EXTRACT TO READ →
* Begin *
In the run-up to the US presidential election, the online magazine Slate ran a series of dictionary definitions of "Obamaisms". One ran thus: "Barocrates (buh-ROH-cruh-teez) n. An obscure Greek philosopher who pioneered a method of teaching in which sensitive topics are first posed as questions then evaded."

There were other digs at Barack Obama that alluded to ancient Greece and Rome. When he accepted the Democratic party nomination, he did so before a stagey backdrop of doric columns. Republicans said this betrayed delusions of grandeur: this was a temple out of which Obama would emerge like a self-styled Greek god. (Steve Bell also discerned a Romanness in the image, and drew Obama for this paper as a toga-ed emperor.) In fact, the resonance of those pillars was much more complicated than the Republicans would have it. They recalled the White House, which itself summoned up visual echoes of the Roman republic, on whose constitution that of the US is based. They recalled the Lincoln Memorial, before which Martin Luther King delivered his "I have a dream" speech. They recalled the building on which the Lincoln Memorial is based - the Parthenon. By drawing us symbolically to Athens, we were located at the very birthplace of democracy.

Here's the thing: to understand the next four years of American politics, you are going to need to understand something of the politics of ancient Greece and Rome.

There have been many controversial aspects to this presidential election, but one thing is uncontroversial: that Obama's skill as an orator has been one of the most important factors - perhaps the most important factor - in his victory. The sheer numbers of people who have heard him speak live set him apart from his rivals - and, indeed, recall the politics of ancient Athens, where the public speech given to ordinary voters was the motor of politics, and where the art of rhetoric matured alongside democracy.
* End *
DATA SECTION →
* Begin *
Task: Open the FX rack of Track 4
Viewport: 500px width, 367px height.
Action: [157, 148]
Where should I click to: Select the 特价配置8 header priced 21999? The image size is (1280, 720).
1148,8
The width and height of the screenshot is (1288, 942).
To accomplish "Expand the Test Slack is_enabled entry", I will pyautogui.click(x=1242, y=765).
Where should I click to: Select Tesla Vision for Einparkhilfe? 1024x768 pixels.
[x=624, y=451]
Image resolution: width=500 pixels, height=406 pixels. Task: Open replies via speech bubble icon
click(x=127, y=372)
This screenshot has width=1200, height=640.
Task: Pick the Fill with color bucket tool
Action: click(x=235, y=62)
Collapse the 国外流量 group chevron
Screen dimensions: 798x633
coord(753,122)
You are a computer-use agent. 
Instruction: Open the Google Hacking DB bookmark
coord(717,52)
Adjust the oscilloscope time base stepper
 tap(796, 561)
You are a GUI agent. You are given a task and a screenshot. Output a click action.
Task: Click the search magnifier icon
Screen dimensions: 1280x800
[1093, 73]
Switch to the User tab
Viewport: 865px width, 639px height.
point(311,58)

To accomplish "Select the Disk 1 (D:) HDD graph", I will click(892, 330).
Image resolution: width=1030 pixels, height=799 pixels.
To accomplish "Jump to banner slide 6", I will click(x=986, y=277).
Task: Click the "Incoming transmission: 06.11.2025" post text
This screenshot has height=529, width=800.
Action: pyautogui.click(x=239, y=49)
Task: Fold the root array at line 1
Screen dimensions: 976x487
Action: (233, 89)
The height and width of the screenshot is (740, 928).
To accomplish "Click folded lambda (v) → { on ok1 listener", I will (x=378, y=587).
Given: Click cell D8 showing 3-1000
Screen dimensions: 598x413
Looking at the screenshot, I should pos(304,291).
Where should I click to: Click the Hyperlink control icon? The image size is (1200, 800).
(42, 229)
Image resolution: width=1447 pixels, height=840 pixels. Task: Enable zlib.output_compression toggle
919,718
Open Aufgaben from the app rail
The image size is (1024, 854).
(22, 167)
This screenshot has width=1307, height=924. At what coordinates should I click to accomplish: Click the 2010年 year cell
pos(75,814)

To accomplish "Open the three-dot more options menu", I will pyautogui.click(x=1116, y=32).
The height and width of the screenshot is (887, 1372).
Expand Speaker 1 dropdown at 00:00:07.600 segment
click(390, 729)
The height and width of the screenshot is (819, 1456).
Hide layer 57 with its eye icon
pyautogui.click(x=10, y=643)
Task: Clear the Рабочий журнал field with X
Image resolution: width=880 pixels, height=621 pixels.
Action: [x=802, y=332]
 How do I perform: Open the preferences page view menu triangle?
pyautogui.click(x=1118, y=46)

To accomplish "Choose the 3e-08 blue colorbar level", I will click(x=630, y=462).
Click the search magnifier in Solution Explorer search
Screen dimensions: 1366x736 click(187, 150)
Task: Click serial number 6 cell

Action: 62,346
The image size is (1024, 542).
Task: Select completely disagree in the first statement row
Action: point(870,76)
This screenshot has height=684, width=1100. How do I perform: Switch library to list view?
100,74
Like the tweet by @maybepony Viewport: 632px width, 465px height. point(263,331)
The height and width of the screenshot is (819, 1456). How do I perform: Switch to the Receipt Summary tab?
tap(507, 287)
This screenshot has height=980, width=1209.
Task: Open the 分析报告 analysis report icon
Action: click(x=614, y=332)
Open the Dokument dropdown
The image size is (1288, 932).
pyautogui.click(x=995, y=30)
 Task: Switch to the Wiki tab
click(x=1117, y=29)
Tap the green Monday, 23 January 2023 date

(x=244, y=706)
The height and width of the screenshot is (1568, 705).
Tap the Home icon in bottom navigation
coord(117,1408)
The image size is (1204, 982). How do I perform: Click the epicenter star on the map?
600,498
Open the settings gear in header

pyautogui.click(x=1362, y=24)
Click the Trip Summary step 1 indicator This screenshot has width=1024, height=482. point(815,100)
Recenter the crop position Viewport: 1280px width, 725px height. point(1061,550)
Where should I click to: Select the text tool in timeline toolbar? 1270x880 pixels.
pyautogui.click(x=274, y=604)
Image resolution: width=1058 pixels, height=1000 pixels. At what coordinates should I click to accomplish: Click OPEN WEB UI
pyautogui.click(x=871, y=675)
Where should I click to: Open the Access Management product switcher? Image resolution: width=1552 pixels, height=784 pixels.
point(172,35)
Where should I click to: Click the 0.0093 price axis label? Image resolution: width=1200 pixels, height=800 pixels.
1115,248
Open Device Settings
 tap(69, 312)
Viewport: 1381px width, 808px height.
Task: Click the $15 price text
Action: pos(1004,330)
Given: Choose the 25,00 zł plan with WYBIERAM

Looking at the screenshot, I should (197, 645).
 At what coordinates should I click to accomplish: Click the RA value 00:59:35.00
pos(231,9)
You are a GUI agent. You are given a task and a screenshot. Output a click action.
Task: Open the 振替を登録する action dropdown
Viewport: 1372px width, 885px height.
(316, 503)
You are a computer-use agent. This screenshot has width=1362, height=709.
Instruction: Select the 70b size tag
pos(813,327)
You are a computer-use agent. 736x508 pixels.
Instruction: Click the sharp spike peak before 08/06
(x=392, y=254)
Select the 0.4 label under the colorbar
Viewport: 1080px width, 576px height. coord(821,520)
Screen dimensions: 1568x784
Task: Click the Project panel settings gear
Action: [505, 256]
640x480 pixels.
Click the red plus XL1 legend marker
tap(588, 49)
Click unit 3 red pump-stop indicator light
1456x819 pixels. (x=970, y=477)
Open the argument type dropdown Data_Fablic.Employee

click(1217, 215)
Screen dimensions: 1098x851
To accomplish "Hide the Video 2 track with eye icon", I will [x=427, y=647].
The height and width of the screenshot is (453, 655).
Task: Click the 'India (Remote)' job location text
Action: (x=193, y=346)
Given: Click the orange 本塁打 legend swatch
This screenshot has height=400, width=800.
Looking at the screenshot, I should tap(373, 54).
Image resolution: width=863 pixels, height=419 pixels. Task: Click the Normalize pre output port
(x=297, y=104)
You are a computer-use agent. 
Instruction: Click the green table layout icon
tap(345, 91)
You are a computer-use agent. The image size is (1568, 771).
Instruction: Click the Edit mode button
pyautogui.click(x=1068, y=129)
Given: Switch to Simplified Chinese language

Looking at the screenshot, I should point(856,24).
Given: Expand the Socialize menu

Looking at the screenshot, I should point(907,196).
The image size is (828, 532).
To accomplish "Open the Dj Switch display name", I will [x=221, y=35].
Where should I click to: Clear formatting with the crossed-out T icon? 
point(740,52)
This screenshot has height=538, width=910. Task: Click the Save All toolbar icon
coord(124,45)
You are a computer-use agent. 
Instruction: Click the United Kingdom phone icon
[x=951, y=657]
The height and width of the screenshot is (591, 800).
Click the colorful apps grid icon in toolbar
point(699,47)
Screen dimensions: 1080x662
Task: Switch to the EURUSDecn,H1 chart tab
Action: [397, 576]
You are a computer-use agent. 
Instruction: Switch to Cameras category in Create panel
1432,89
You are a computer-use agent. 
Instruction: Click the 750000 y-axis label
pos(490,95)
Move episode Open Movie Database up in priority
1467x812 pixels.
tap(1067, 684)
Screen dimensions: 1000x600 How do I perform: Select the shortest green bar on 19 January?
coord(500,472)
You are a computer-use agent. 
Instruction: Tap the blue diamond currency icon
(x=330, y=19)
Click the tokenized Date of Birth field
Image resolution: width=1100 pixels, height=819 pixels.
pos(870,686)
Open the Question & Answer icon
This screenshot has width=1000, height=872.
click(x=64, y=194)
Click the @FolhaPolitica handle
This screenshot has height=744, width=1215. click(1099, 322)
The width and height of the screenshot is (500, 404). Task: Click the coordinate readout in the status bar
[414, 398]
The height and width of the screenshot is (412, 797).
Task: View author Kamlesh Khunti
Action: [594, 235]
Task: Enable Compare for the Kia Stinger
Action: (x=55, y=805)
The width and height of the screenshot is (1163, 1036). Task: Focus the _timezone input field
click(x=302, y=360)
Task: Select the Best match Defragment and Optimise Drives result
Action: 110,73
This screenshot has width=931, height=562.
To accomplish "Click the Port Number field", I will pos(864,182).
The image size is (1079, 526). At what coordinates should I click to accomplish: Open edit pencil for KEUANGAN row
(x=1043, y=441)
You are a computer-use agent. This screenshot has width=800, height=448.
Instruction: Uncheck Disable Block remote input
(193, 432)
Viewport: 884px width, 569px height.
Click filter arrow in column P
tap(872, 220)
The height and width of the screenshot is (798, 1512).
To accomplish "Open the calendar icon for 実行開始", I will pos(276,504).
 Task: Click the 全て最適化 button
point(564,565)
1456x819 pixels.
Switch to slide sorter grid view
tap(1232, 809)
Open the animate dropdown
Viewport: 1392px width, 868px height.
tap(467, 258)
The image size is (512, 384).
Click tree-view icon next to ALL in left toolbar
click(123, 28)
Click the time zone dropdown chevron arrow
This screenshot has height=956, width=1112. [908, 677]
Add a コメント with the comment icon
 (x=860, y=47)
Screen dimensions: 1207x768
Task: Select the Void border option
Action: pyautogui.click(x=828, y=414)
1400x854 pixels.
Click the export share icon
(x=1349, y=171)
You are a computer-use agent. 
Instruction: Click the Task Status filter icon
* End *
EXERCISES TO COMPLETE →
**A.** Read the article on Obama and ancient Greece and Rome, then decide whether each statement agrees with it, answering yes or no and quoting the words that settle it: (i) Obama accepted the Democratic party nomination in front of doric columns; (ii) the Lincoln Memorial is based on the White House; (iii) Slate published dictionary definitions of "Obamaisms" before the election.
**B.** In the article on Obama and ancient Greece and Rome, how did Steve Bell draw Obama?

ANSWERS TO THE EXERCISE →
**A.**
(i) Yes: "When he accepted the Democratic party nomination, he did so before a stagey backdrop of doric columns."
(ii) No: "They recalled the building on which the Lincoln Memorial is based - the Parthenon."
(iii) Yes: "In the run-up to the US presidential election, the online magazine Slate ran a series of dictionary definitions of "Obamaisms"."

**B.** As a toga-ed emperor.